Scientific classification
- Domain: Bacteria
- Kingdom: Bacillati
- Phylum: Actinomycetota
- Class: Coriobacteriia
- Order: Eggerthellales
- Family: Eggerthellaceae
- Genus: Ellagibacter
- Species: E. isourolithinifaciens
- Binomial name: Ellagibacter isourolithinifaciens Beltrán et al. 2018
- Type strain: CEBAS 4A4 (=DSM 104140 =CECT 9190)

= Ellagibacter isourolithinifaciens =

- Genus: Ellagibacter
- Species: isourolithinifaciens
- Authority: Beltrán et al. 2018

Species of Gram-positive anaerobic bacterium

Ellagibacter isourolithinifaciens is a species of Gram-positive and strictly anaerobic bacterium in the genus Ellagibacter (family Eggerthellaceae). It was isolated from a fecal sample of a healthy human and described as the type and only species of the genus in 2018.

== Etymology ==
The species name isourolithinifaciens derives from Latin roots: iso (equal or similar), urolithin (a class of microbial metabolites), and faciens (making or producing), referring to the bacterium's ability to produce isourolithin A from ellagic acid.

== Characteristics ==
E. isourolithinifaciens is a non-spore-forming, non-motile, rod-shaped bacterium.
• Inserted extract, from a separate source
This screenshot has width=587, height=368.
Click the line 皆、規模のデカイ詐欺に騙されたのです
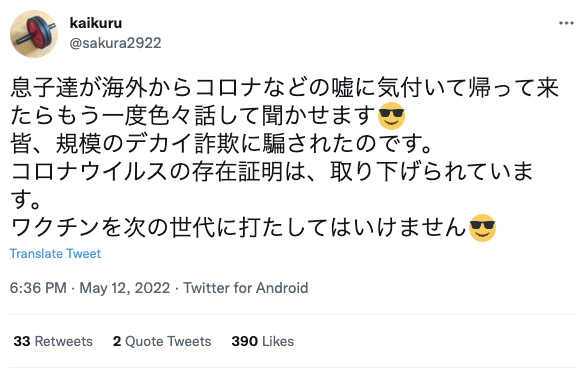click(222, 144)
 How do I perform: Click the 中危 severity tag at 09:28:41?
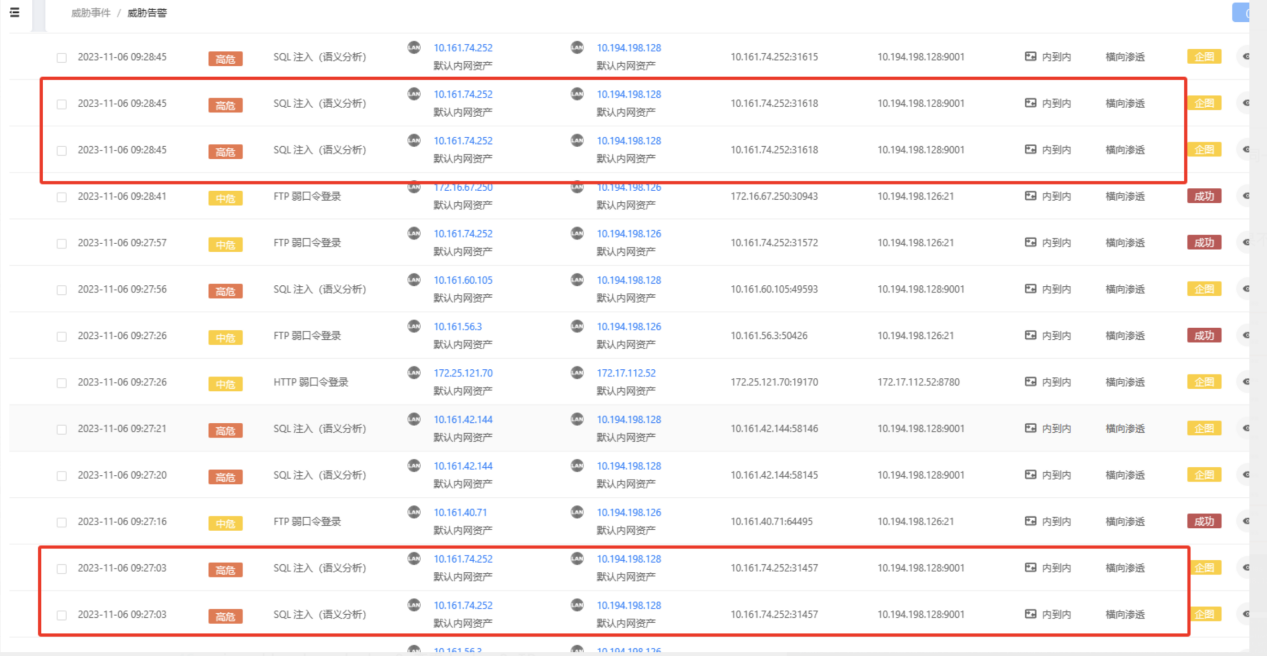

It is part of the human gut microbiome and is notable for its ability to metabolize ellagic acid, a polyphenol derived from dietary sources such as berries and pomegranates. This species specifically produces isourolithin A, a type of urolithin that has been associated with potential health benefits, including anti-inflammatory and antioxidant properties.